The defendants appeal from the trial court’s decree quieting title in the State. *749Although the case was initially instituted by the Capitol Building Improvement Commission, the State itself has been substituted as the proper party, appellee.
The trial was upon stipulated facts, and, inasmuch as the appellants (whom we will hereafter refer to as “Thomson”) make divergent attacks upon the findings made by the court, we will summarize the stipulated facts insofar as they are necessary for decision, rather than refer to the findings themselves.
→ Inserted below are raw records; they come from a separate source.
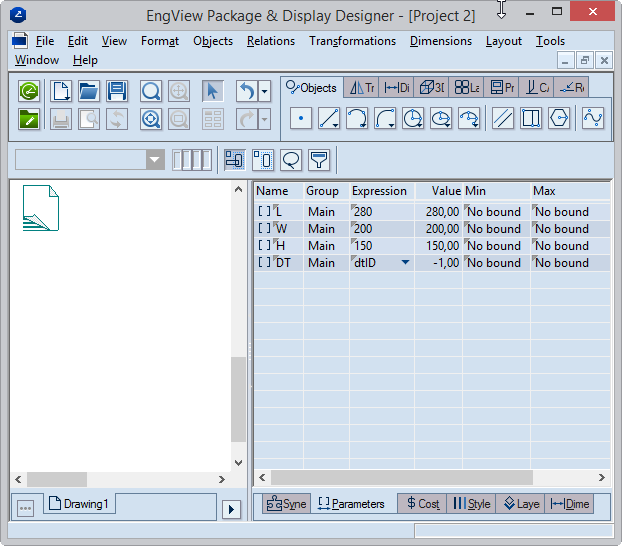Select the Drawing1 tab
The image size is (622, 546).
pyautogui.click(x=80, y=504)
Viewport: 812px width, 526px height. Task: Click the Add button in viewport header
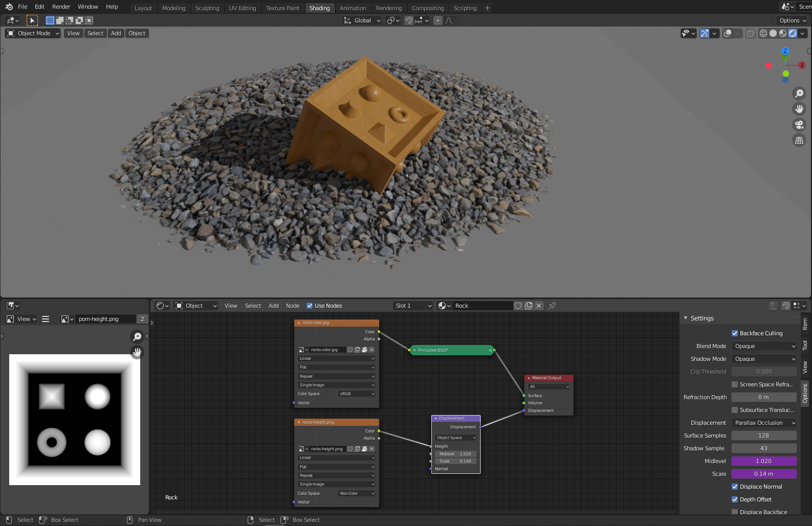(x=116, y=33)
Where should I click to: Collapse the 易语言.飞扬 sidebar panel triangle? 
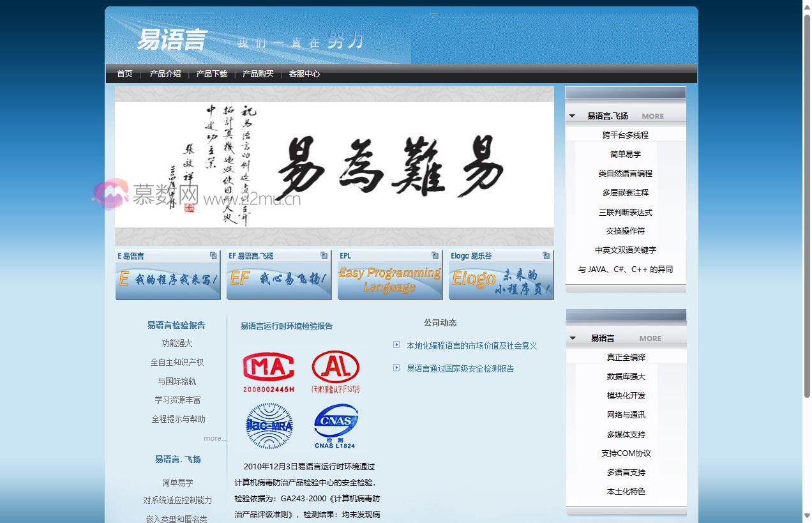(571, 116)
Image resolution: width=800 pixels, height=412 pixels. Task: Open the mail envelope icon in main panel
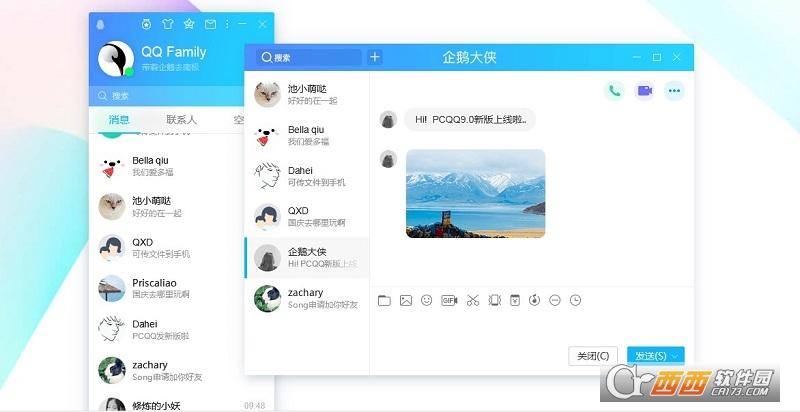210,24
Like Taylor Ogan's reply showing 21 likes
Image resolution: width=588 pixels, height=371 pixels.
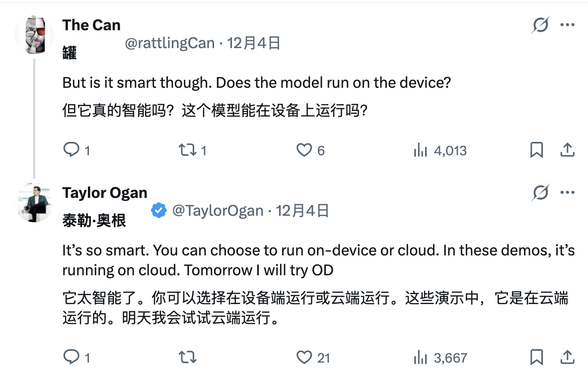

The New Mexico Penitentiary was established and its Board of Managers created in 1884. In 1893, the Board, by statute, was given the power of eminent domain (ch. 68, § 1, Sess.L.1893). In about 1900, the Board having acquired certain lands to the south of the penitentiary itself, both east and west of the tract involved in this litigation, entered upon and took possession of this particular property and commenced livestock pursuits thereon. The tract was within the area covered by patent from the United States to the City of Santa Fe, dated February 16, 1901. At that time, the owner of the property was unascertained or unlocatable, and no effort was made to purchase the land. The Board continued its physical possession of the tract until 1956 or 1957, having constructed improvements from time to time, consisting of a dairy barn, cattle and pig sheds and corrals, dog houses and runs, a slaughter house, a lumber shed, tool sheds, and fences. The penitentiary has now been moved to another site, and, since 1959, the property in question has been vacant. The records of Santa Fe County do not disclose a conveyance or lease of the property to the Board of Penitentiary Commissioners and there has never been any written license or permission to use the tract. The record title to the tract, in 1900, stood in the name of Rena H. Spiegelberg, or R. H. Spiegelberg, who at that time was a resident either of Santa Fe or New York City. There is no record of the assessment of ad valorem taxes prior to the year 1931, but, insofar as the taxes for 1931 through 1933, the records do show that they were paid by issuance of a tax deed, by which the tract was sold to the State for unpaid taxes. This deed was issued in 1937. In 1952, Spiegelberg conveyed the property by quitclaim deed to the defendant Thomson, and thereafter Thomson made application to repurchase the tract from the Tax Commission and received a deed therefor upon the showing that they had paid $52.52 taxes for the years 1943-1952. There were never any condemnation proceedings filed, nor was there ever any attempt by Spiegelberg to eject the State from the property, nor any effort to obtain compensation for its use. Thomson has never been in possession of the property.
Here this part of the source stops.